▶

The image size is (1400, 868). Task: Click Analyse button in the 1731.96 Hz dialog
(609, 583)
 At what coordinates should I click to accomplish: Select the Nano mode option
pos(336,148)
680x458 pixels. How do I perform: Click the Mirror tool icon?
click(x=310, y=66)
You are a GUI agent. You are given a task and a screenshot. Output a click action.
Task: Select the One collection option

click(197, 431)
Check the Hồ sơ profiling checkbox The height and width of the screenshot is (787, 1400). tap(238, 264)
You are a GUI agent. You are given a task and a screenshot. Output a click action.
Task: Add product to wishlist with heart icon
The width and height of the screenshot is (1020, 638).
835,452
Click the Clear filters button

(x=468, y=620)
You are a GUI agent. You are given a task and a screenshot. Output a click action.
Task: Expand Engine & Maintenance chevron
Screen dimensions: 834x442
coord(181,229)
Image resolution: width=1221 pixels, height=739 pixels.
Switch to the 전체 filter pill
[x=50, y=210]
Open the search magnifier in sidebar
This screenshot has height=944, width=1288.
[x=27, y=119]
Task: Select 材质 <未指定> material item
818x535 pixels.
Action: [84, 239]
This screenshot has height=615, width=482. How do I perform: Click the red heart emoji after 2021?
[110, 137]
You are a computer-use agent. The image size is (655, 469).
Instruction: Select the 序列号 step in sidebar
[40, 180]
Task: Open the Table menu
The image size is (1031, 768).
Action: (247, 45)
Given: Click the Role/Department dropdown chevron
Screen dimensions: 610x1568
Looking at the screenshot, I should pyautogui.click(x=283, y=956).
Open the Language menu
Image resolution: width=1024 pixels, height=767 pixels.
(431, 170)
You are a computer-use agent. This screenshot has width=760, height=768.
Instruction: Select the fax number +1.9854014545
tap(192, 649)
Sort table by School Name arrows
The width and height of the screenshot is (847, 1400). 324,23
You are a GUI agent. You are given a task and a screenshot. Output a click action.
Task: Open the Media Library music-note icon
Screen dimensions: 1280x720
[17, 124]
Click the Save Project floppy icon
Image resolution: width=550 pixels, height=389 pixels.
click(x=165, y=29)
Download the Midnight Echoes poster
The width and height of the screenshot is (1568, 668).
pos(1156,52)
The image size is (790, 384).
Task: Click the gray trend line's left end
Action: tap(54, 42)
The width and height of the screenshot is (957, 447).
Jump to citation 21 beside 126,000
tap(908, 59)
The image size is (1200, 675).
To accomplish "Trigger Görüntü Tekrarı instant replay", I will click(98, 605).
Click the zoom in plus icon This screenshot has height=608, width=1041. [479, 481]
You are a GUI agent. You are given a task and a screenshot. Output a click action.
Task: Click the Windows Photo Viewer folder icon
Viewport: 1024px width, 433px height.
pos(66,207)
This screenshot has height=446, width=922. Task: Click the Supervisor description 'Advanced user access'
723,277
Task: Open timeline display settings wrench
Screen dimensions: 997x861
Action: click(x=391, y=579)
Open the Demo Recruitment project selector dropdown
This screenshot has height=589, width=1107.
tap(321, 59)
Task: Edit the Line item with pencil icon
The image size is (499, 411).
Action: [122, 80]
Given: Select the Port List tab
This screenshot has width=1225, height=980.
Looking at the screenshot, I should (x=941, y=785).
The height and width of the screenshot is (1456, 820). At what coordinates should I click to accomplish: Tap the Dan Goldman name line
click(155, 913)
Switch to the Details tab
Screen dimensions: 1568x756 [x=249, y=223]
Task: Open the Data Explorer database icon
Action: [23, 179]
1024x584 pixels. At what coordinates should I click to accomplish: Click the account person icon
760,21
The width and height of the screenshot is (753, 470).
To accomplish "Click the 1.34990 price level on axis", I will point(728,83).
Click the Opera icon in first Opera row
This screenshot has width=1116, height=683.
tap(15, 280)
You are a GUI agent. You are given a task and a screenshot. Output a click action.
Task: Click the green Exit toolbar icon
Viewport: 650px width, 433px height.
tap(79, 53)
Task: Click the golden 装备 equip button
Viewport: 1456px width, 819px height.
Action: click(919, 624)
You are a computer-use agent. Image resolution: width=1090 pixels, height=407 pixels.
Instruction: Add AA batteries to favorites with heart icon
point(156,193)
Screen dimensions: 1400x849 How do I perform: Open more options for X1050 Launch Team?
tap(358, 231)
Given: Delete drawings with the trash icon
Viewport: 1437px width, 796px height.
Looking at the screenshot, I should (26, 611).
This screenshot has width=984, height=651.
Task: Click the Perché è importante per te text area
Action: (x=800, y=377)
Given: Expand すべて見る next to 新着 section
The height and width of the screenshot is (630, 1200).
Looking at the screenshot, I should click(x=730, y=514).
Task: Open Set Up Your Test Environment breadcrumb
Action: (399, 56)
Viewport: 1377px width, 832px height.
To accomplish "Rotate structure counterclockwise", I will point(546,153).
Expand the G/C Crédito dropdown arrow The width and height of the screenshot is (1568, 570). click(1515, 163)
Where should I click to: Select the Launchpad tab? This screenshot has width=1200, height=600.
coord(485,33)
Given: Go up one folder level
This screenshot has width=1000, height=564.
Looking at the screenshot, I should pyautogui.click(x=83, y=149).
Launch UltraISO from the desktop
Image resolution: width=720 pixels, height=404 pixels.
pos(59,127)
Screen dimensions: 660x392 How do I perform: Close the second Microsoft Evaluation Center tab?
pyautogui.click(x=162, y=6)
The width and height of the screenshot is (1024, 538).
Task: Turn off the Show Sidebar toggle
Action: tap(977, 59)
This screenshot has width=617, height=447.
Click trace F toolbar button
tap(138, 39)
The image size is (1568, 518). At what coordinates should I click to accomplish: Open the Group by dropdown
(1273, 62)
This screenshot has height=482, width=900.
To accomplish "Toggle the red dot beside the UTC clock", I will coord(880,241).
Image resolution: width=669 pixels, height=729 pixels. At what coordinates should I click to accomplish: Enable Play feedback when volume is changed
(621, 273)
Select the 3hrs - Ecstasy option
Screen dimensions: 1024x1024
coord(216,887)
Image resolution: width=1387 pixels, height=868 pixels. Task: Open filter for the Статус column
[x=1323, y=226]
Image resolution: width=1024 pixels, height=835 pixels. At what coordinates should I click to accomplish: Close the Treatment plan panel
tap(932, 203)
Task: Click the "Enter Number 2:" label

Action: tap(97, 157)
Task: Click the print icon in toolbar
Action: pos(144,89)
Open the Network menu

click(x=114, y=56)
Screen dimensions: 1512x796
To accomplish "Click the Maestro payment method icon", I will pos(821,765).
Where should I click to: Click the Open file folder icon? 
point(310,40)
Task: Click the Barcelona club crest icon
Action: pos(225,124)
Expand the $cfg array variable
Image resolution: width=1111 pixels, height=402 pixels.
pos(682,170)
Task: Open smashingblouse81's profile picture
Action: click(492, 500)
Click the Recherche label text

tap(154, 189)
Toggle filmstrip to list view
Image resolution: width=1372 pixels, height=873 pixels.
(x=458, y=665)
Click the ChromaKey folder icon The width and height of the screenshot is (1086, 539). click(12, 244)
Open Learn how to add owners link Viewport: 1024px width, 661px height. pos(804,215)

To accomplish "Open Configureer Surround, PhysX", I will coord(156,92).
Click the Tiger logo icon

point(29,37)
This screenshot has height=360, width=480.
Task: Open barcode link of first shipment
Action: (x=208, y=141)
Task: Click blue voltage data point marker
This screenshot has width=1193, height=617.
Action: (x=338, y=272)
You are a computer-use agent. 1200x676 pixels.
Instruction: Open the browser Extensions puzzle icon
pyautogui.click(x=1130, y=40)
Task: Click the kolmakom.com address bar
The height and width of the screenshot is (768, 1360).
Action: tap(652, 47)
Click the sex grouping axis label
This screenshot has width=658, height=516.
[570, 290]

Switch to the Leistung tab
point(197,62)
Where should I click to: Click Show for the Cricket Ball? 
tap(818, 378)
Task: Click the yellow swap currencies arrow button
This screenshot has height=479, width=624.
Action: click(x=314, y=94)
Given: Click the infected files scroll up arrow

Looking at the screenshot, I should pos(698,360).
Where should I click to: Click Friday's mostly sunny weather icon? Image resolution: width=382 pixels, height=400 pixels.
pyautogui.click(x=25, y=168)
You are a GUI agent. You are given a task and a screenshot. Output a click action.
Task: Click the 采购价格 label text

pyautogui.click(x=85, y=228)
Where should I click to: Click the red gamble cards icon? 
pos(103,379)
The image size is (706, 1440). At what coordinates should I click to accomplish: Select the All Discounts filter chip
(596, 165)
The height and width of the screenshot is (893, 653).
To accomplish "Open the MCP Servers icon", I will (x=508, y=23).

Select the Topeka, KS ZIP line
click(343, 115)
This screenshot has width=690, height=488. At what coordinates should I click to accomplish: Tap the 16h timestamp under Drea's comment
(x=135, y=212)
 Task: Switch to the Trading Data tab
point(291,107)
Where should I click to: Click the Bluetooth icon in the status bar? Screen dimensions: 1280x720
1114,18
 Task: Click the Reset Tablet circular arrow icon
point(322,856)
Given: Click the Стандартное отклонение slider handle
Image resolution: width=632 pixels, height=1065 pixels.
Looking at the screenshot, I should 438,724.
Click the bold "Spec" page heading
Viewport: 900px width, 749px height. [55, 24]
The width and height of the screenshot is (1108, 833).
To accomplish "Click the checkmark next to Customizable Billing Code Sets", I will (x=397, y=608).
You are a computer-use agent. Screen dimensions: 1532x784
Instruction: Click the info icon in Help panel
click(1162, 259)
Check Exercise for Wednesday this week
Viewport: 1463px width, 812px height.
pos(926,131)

◀

> **Activity**
Write down again, exactly as given, only the lines above that fall from the line with "Viewport: 1024px width, 433px height." to the line with "Task: Edit the Line item with pencil icon", inclusive.

> **Response below**
Viewport: 1024px width, 433px height.
pos(66,207)
This screenshot has height=446, width=922. Task: Click the Supervisor description 'Advanced user access'
723,277
Task: Open timeline display settings wrench
Screen dimensions: 997x861
Action: click(x=391, y=579)
Open the Demo Recruitment project selector dropdown
This screenshot has height=589, width=1107.
tap(321, 59)
Task: Edit the Line item with pencil icon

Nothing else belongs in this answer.